CIP demonstrates potent inhibition on Babesia spp..
(A) and (B) Dose-dependent growth curve of CIP on B. bovis and B. gibsoni in vitro. Each value represents the mean ± standard deviation (SD) of three independent experiments carried out in triplicate. IC₅₀: the half maximal inhibitory concentration. (C) Inhibitory effects of CIP and atovaquone (ATO) plus azithromycin (AZI) on the proliferation of B. microti in BALB/c mice. (D) Hematocrit (HCT) values in mice treated with CIP or ATO plus AZI compared with vehicle-treated mice. (E) Inhibitory effects of CIP and ATO plus AZI on the proliferation of B. rodhaini in BALB/c mice. (F) Survival rates of CIP-treated, ATO plus AZI-treated, and vehicle-treated mice. The treatment time is shown by two-way arrows, and significant differences (P < 0.01) between the drug-treated groups and the vehicle-treated control group are indicated by asterisks. The data from one of six individual experiments are expressed as means ± SD. *, P ˂ 0.05; **, P ˂ 0.01.

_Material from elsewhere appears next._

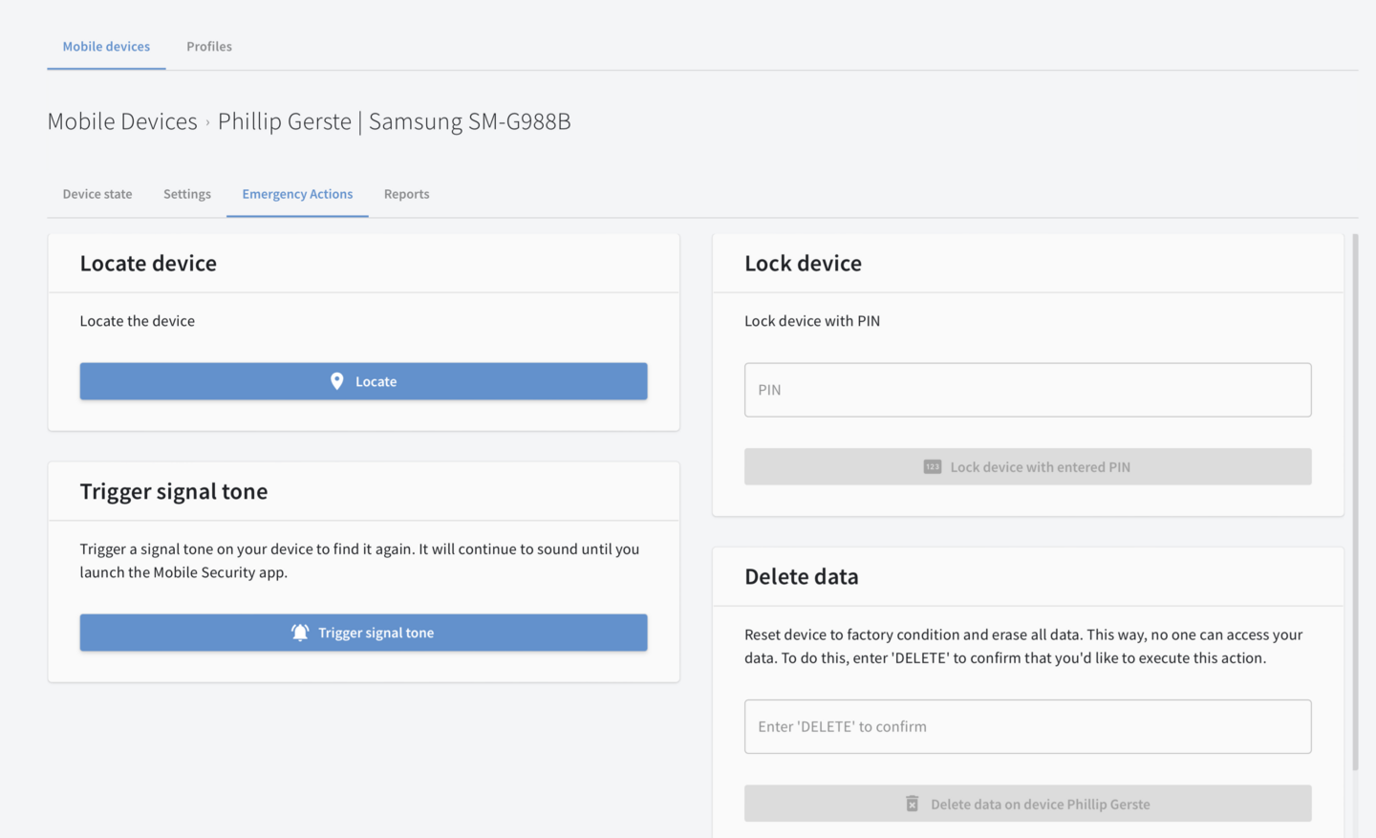Navigate back via Mobile Devices breadcrumb
This screenshot has width=1376, height=838.
[x=122, y=121]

Mutations in BgATP4 mediate CIP resistance.
(A-C) Representative sequencing chromatogram of wild-type and resistant parasites from CIP-treated B. gibsoni. The resistant parasite genomic DNA is extracted from blood samples after a 60 day-treatment. The BgATP4 gene was amplified and sequenced using the DNA. (D) Genes of high-frequency sequence variants detected by NGS. (E) Dose-dependent growth curve of BgATP4^WT, BgATP4^L921V, and BgATP4^L921I in vitro. Each value represents the mean ± standard deviation (SD) of three independent experiments carried out in triplicate.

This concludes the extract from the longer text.